• [TASK DETAILS]: Leave every image out, and return the rest of the data word for word.

• [RECORDS PROVIDED]:
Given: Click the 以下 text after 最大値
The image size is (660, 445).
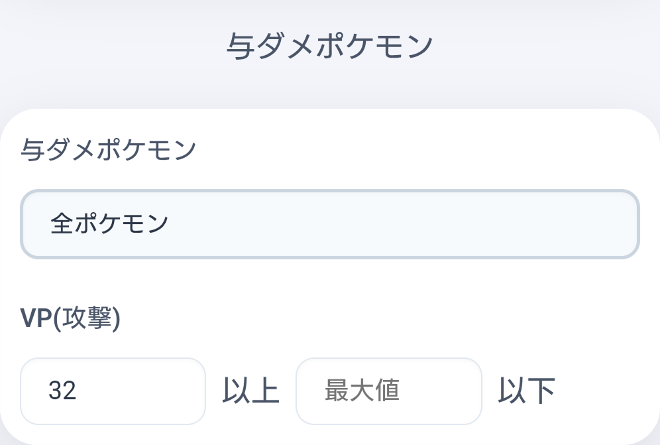Looking at the screenshot, I should pyautogui.click(x=528, y=391).
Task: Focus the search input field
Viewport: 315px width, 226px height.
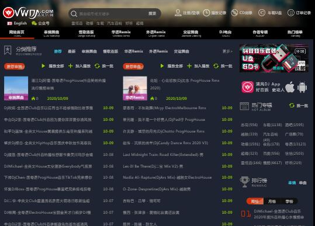Action: [x=112, y=13]
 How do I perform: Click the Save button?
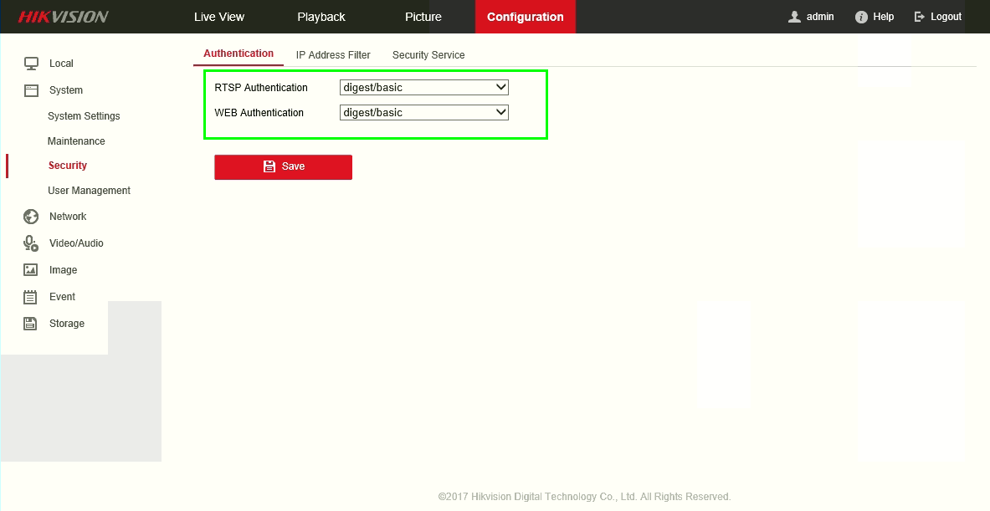[283, 167]
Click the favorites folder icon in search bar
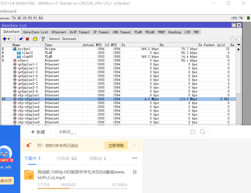 click(193, 132)
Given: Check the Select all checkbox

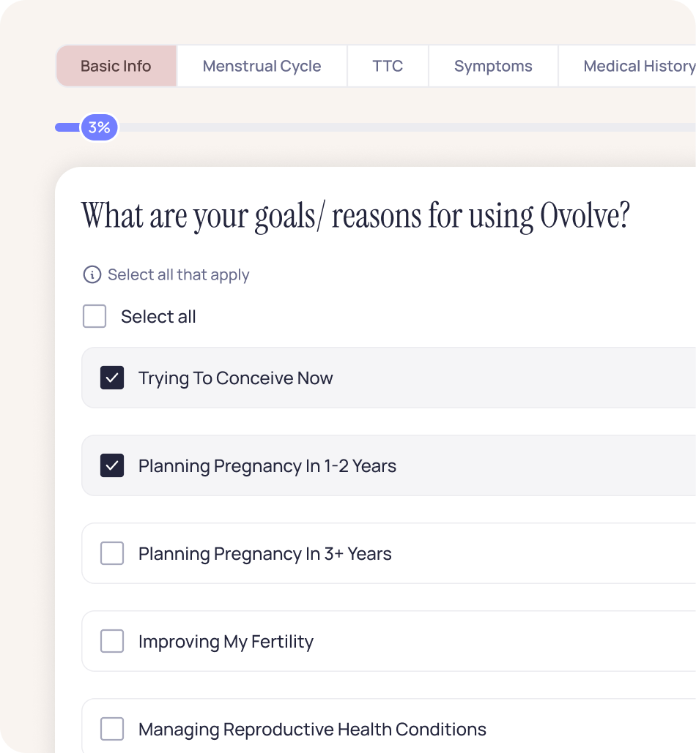Looking at the screenshot, I should point(95,317).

• [SOLUTION TO THE PROBLEM]:
Given: Click the 以下 text after 最大値
The image size is (660, 445).
Looking at the screenshot, I should pyautogui.click(x=528, y=391).
Task: Focus the search input field
Viewport: 315px width, 226px height.
Action: [x=112, y=13]
 How do I perform: Click the Save button?
[283, 167]
Click the favorites folder icon in search bar
 click(193, 132)
Given: Check the Select all checkbox

Looking at the screenshot, I should point(95,317).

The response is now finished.